La mobilité liée aux loisirs livre ses secrets
Alors que la mobilité domicile-travail est observée sous toutes ses coutures, les déplacements résultant des loisirs sont rarement étudiés. Une enquête montre que chacun dispose en moyenne de 36 heures de temps libre, un temps que l’on préfère passer non loin de chez soi.
Pour quelles raisons se déplace-t-on ? Si l’on se fie aux textes législatifs sur la mobilité, ainsi qu’aux discours des élus locaux et des opérateurs de transports, les réponses semblent aller de soi : le travail, les études, les courses, les démarches administratives. Tout déplacement serait nécessairement utilitaire. Et les loisirs ? Le cinéma, la piscine, mais aussi le jardinage, le sport, les actions militantes ? Ces activités n’apparaissent que marginalement dans le décompte des trajets. Les données seraient trop dispersées, trop complexes à calculer. Il existe certes des enquêtes sociologiques portant « sur l’emploi du temps », mais elles « ne prennent pas en compte les déplacements, tandis que l’étude de la mobilité néglige le temps libre », observe Sylvie Landriève, la directrice du Forum vies mobiles (FVM), un organisme de recherches financé par le SNCF, qui a décidé de combler cette lacune. En 2023, en été puis en hiver, 12 000 personnes ont répondu à une enquête sur leurs activités de temps libre. Puis, un panel de 120 personnes a répondu à une enquête qualitative.

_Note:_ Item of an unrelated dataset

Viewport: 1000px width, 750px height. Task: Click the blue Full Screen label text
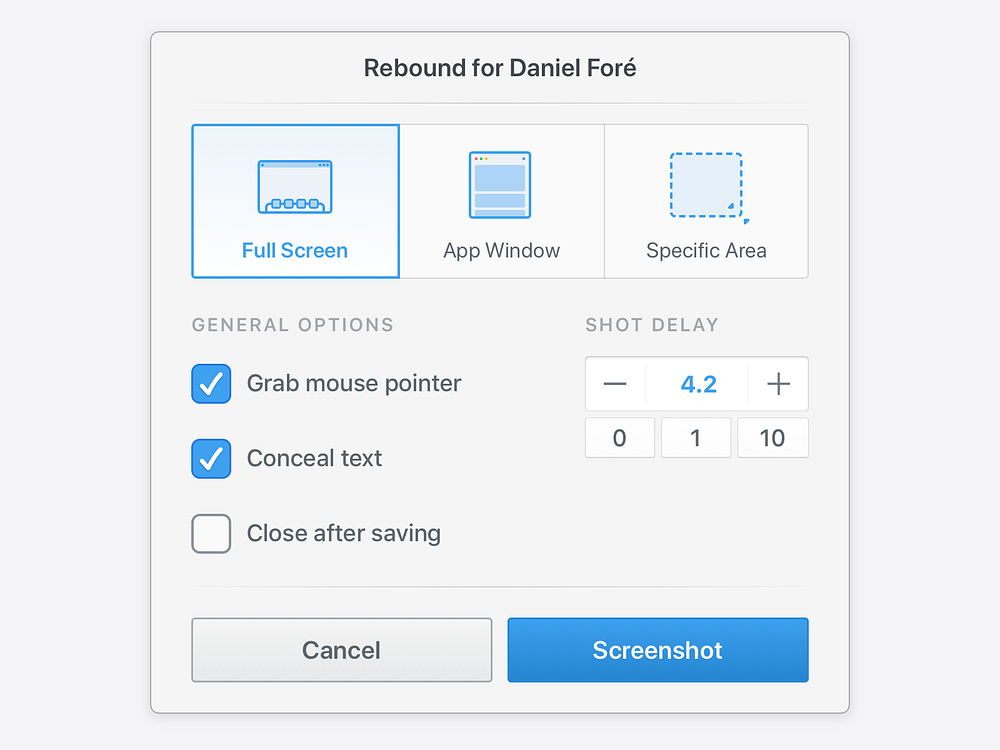pos(295,250)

Le premier enseignement de l’étude « Mobilité et temps libre du quotidien » est factuel : en moyenne, la durée du temps libre s’établit à 36 heures par semaine, soit « l’équivalent d’une semaine de travail ». Les disparités en fonction de l’âge, du rapport au travail et du sexe sont flagrantes. Si les hommes profitent de 41 heures de temps libre, les femmes n’en disposent que de 32, conséquence du poids des tâches ménagères et la charge mentale nécessaire à la tenue du foyer. Dans Les filles du coin (Presses de Sciences Po, 2021), la sociologue Yaëlle Amsellem-Mainguy expliquait comment la division des tâches selon le genre cantonne les femmes à certains métiers, ainsi qu’à un mode de vie et à des déplacements non choisis.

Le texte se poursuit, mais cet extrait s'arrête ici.